Spanish-language citation hierarchies show similar structure but with a wider geographic scope: Spanish models draw from Latin American sources as well as European ones, which can introduce noise for specifically European brands. A French bank’s Spanish-language AI visibility may be partially determined by its presence in Argentine and Mexican financial media — a relationship that is practically irrelevant to its European market position.

Structural differences in LLM response behaviour by language

Beyond citation hierarchy, there are structural differences in response behaviour by language that affect visibility measurement. English-language responses tend to be longer, cite more sources, and contain more explicit attributions (“according to [Brand]‘s 2026 annual report…”). Italian and Portuguese responses tend to be shorter and rely more on implicit knowledge, naming entities without attribution.

This stylistic difference means that direct citation counts understate Italian-language visibility relative to English: an Italian response that names a brand without attribution may represent equally confident knowledge as an English response that names it with a citation. The CEAVERS scoring rubric accounts for this by measuring brand mention (categories 1–3) alongside attribution specifically (category 3 only), to provide both a broad and a narrow visibility measure. The scores reported in the Q2 2026 release use the broad measure (any mention), which is language-comparable.

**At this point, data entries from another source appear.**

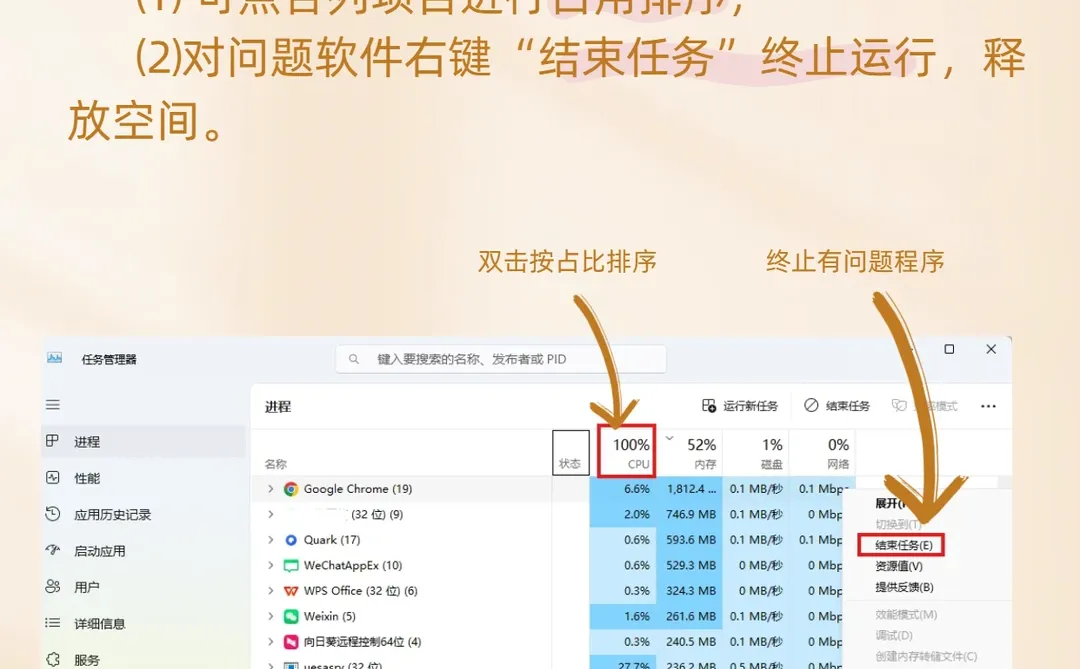Click the Task Manager hamburger navigation icon
Image resolution: width=1080 pixels, height=669 pixels.
click(52, 405)
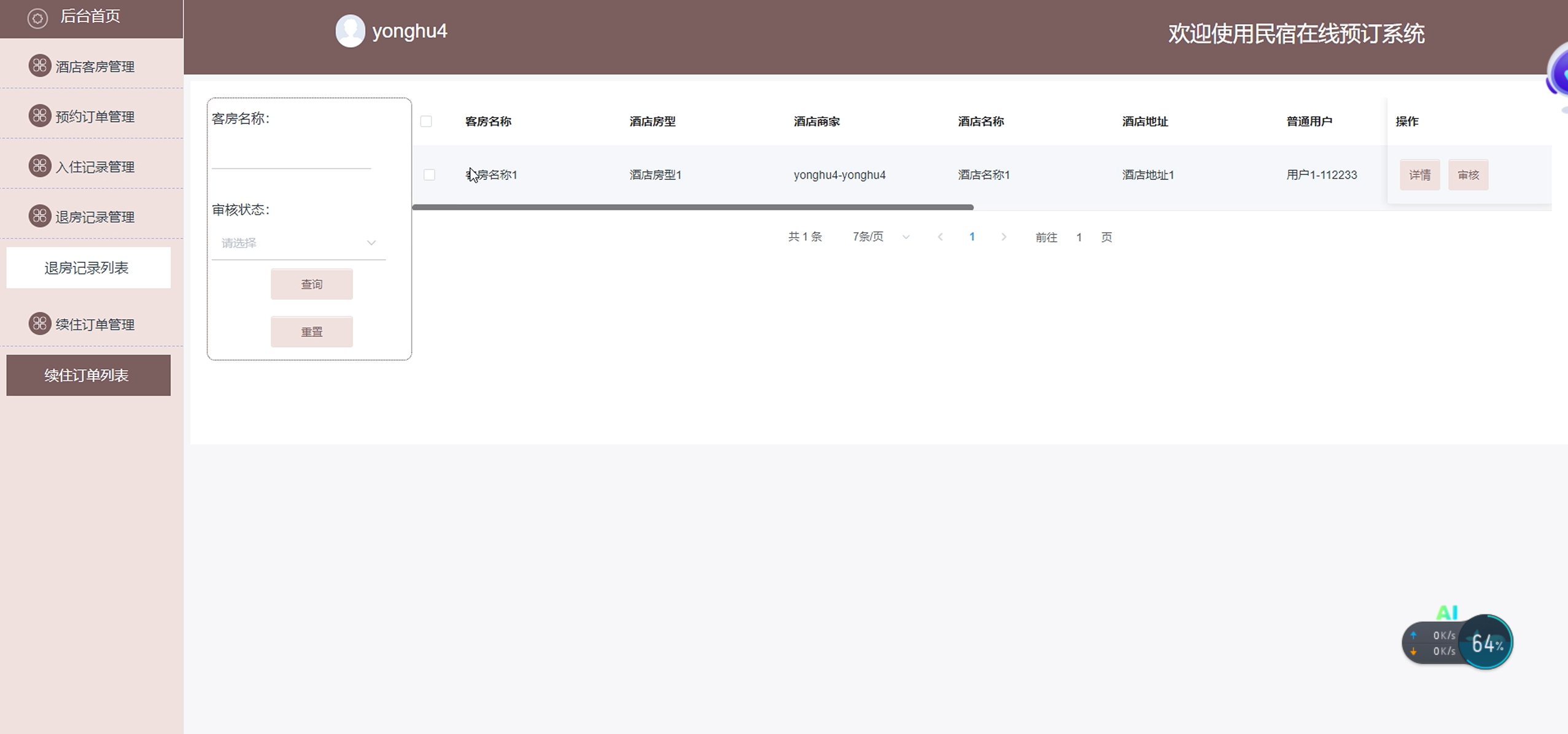Click the 审核 button in the row
1568x734 pixels.
coord(1468,175)
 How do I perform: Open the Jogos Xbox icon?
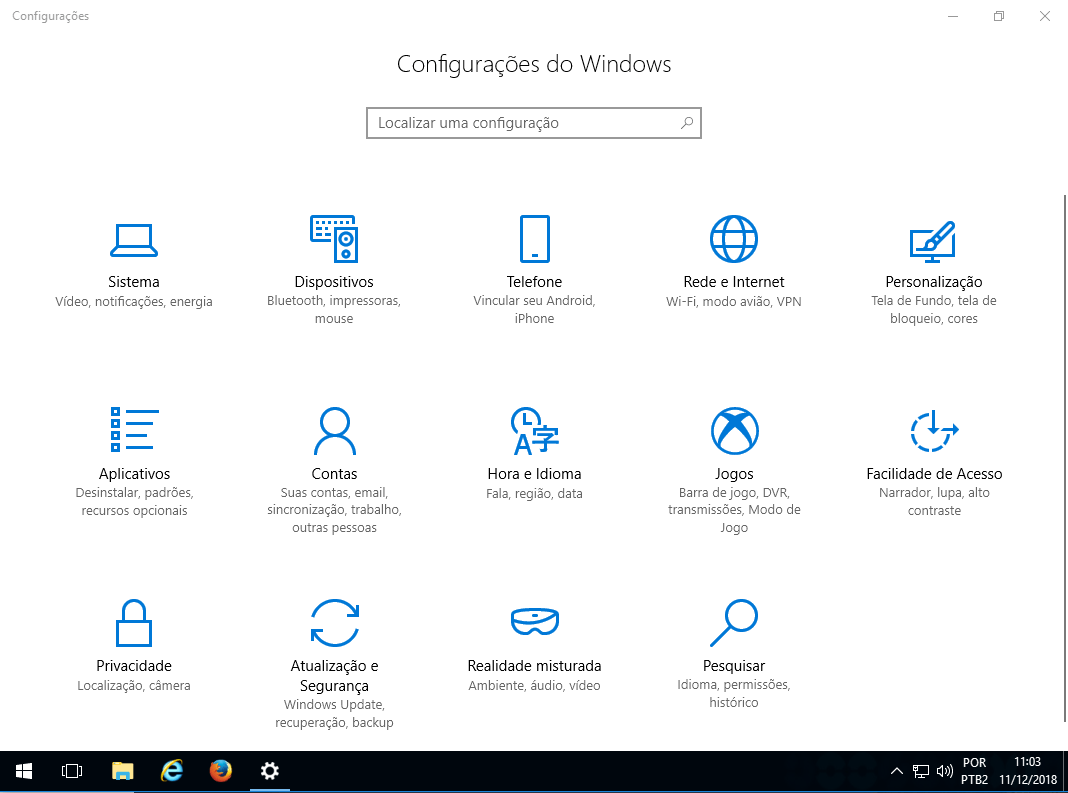coord(734,430)
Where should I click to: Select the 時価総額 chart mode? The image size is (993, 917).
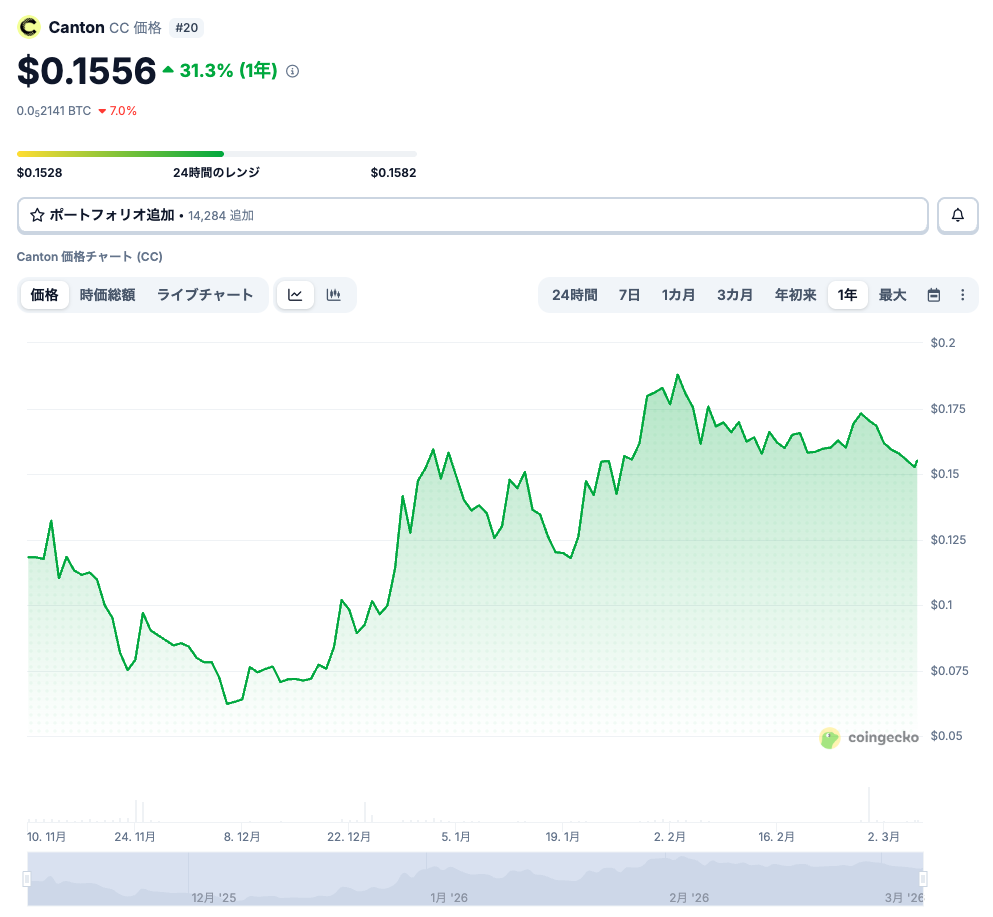pyautogui.click(x=107, y=295)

Practical implications for European brands

Three factors — corpus size, knowledge graph coverage, and language-specific publishing — jointly determine a brand’s multilingual AI visibility. Of these, corpus size is outside a brand’s direct control (it reflects the historical internet, not current publication). Knowledge graph coverage (Wikidata, multilingual Wikipedia) is directly controllable and has an outsized effect on non-English performance. Language-specific publishing — press releases, research notes, structured metadata, and editorial content in Italian, Spanish, French, and Portuguese — compounds the knowledge graph effect by providing raw training data for future model generations.

CEAVERS will continue to track multilingual citation patterns quarterly. The Q2 2026 data establishes the baseline from which improvement in non-English AI visibility — one of the most underinvested dimensions of European digital presence — can be measured.